Once the line containing "diffutils (586, 976)" is found in the records below, return it and each following line exactly, up to and including the line containing "Kernels (302, 148)", and nothing else.

━━━━━ EXERCISE MATERIAL

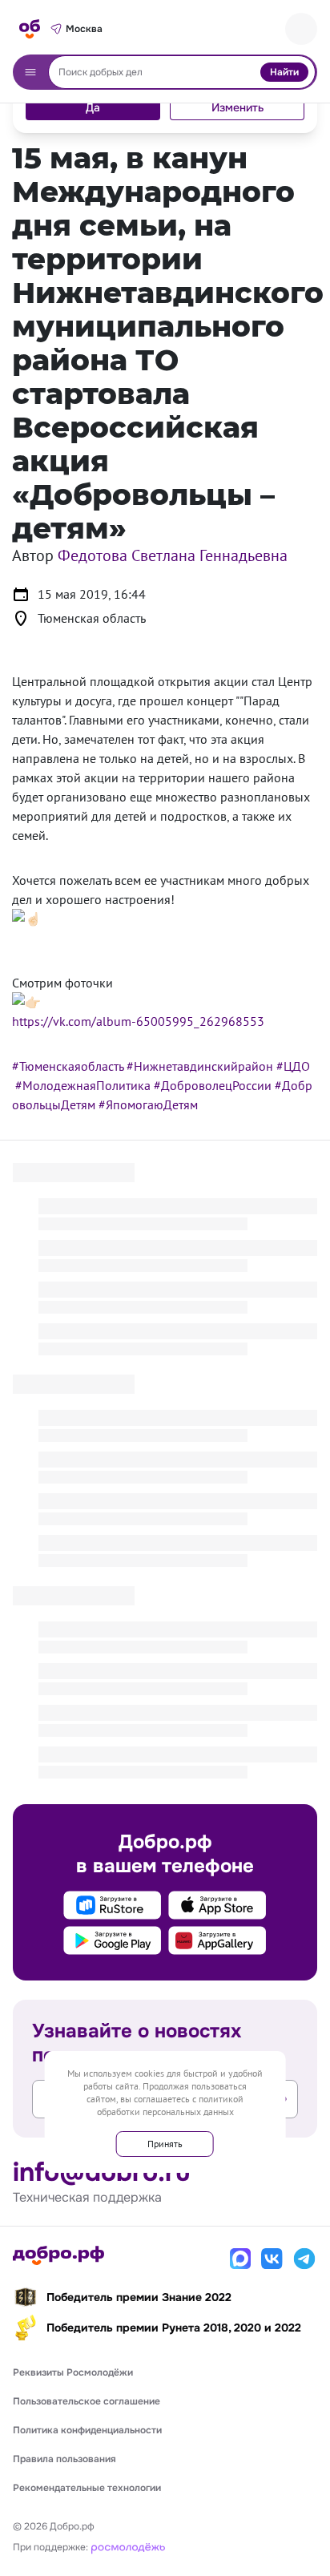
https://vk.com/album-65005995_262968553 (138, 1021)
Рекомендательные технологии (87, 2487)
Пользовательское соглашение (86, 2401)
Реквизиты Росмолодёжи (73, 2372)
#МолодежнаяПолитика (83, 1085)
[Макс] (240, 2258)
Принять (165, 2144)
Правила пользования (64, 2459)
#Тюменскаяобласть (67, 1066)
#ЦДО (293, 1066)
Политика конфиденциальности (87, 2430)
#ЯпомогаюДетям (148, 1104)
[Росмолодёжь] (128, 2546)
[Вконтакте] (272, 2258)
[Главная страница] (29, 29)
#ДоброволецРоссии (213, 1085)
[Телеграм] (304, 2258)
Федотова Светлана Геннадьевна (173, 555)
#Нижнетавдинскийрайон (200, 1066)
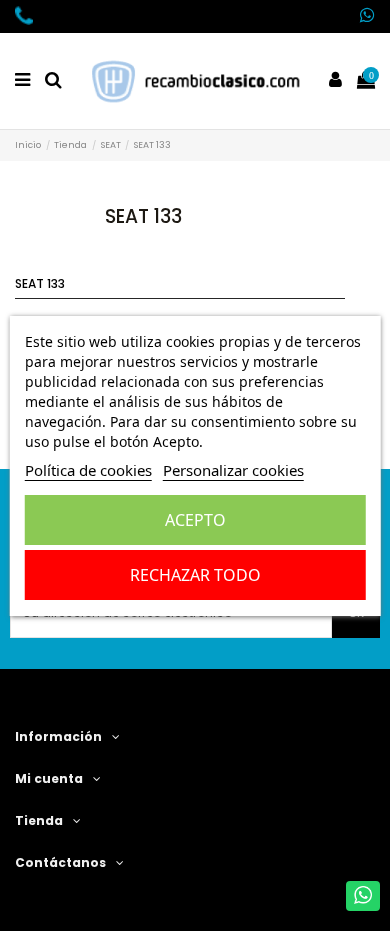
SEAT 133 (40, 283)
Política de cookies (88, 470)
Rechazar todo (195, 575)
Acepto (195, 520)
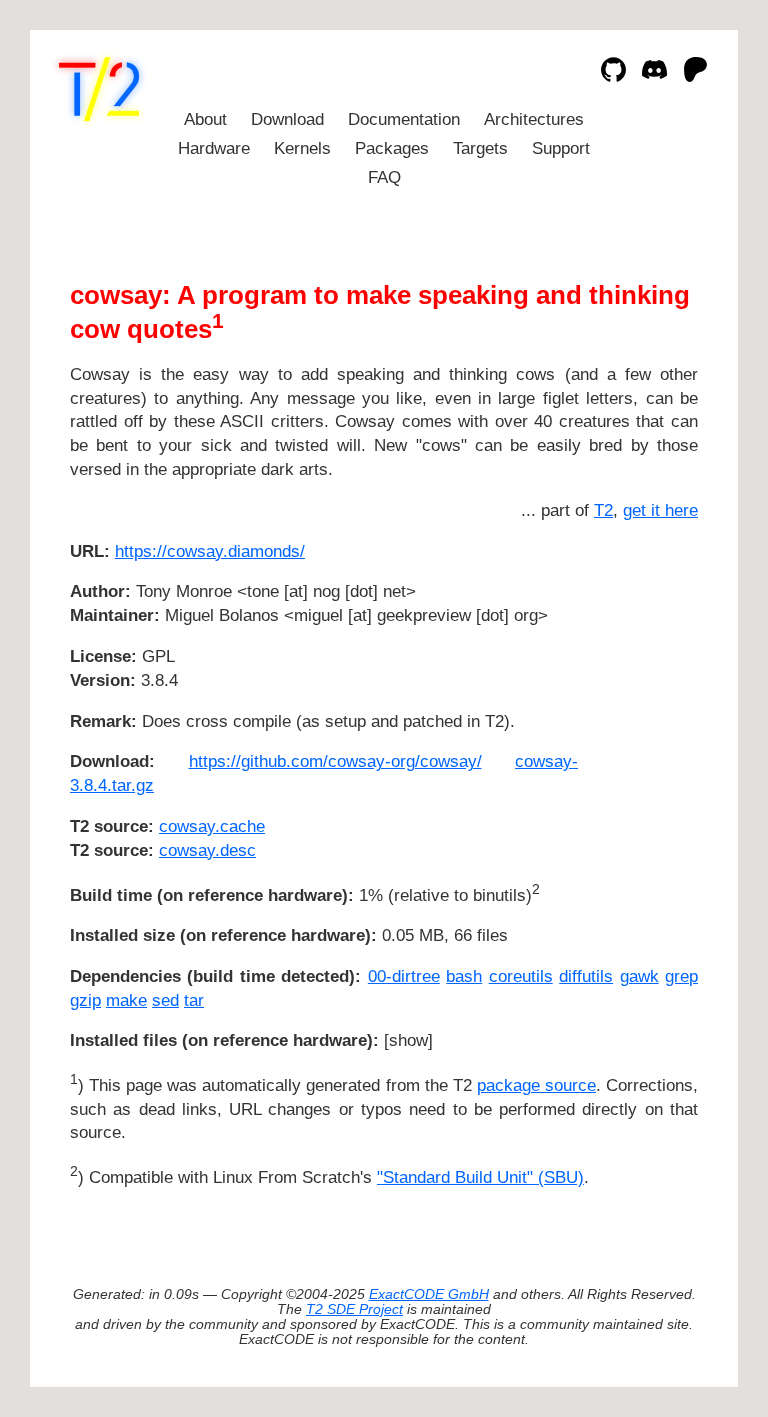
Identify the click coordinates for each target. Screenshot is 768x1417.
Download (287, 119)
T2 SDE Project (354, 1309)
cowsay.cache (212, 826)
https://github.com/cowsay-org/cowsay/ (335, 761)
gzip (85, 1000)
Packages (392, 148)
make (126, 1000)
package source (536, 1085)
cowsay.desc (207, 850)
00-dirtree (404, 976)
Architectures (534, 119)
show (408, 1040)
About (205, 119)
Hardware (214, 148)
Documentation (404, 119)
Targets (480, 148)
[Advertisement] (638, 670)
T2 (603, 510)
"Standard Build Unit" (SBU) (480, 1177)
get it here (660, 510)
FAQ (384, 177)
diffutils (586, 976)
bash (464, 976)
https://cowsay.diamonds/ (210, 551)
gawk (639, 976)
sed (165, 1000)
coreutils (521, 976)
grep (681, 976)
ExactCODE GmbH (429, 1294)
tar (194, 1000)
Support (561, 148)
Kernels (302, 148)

━━━━━━━━━━
━━━━━ EXERCISE MATERIAL

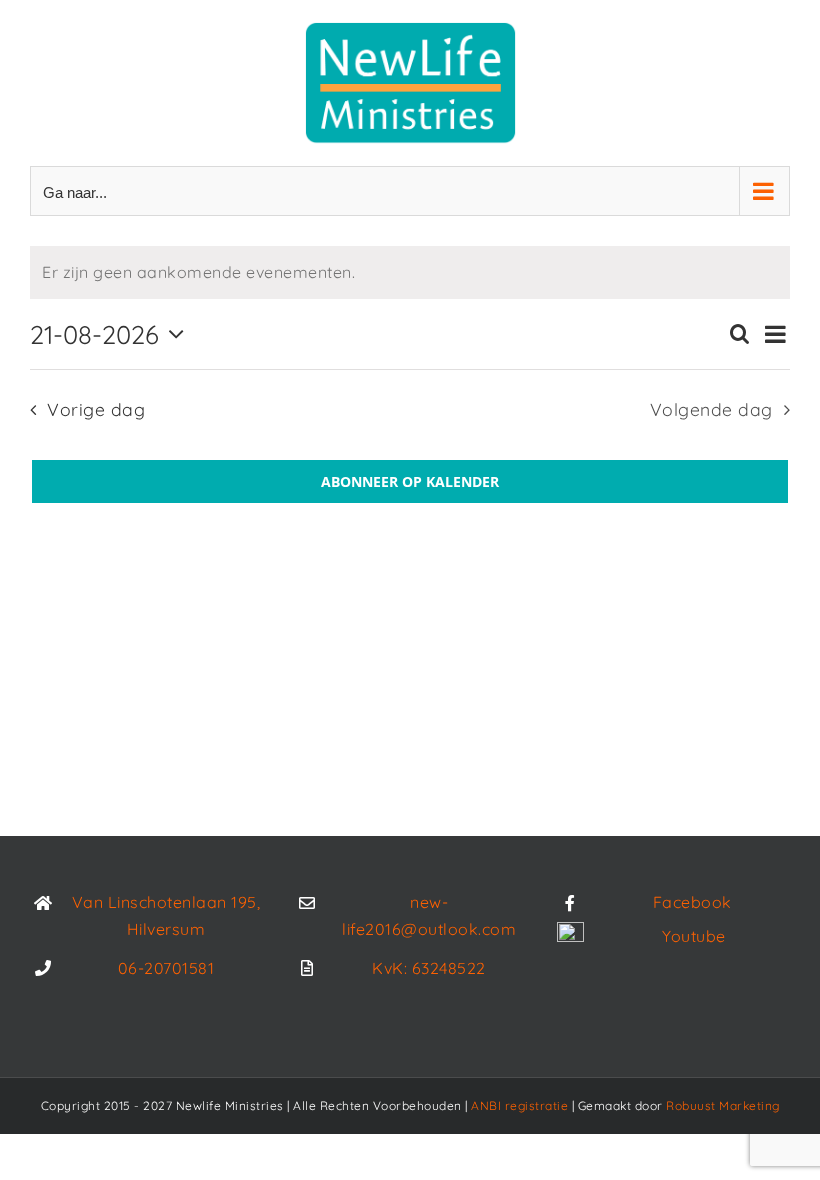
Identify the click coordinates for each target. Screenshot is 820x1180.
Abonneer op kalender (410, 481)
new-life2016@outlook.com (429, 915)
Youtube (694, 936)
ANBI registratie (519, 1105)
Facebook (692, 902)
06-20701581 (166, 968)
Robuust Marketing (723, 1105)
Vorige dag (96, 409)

━━━━━━━━━━

SOLUTION:
diffutils (586, 976)
bash (464, 976)
https://cowsay.diamonds/ (210, 551)
gawk (639, 976)
sed (165, 1000)
coreutils (521, 976)
grep (681, 976)
ExactCODE GmbH (429, 1294)
tar (194, 1000)
Support (561, 148)
Kernels (302, 148)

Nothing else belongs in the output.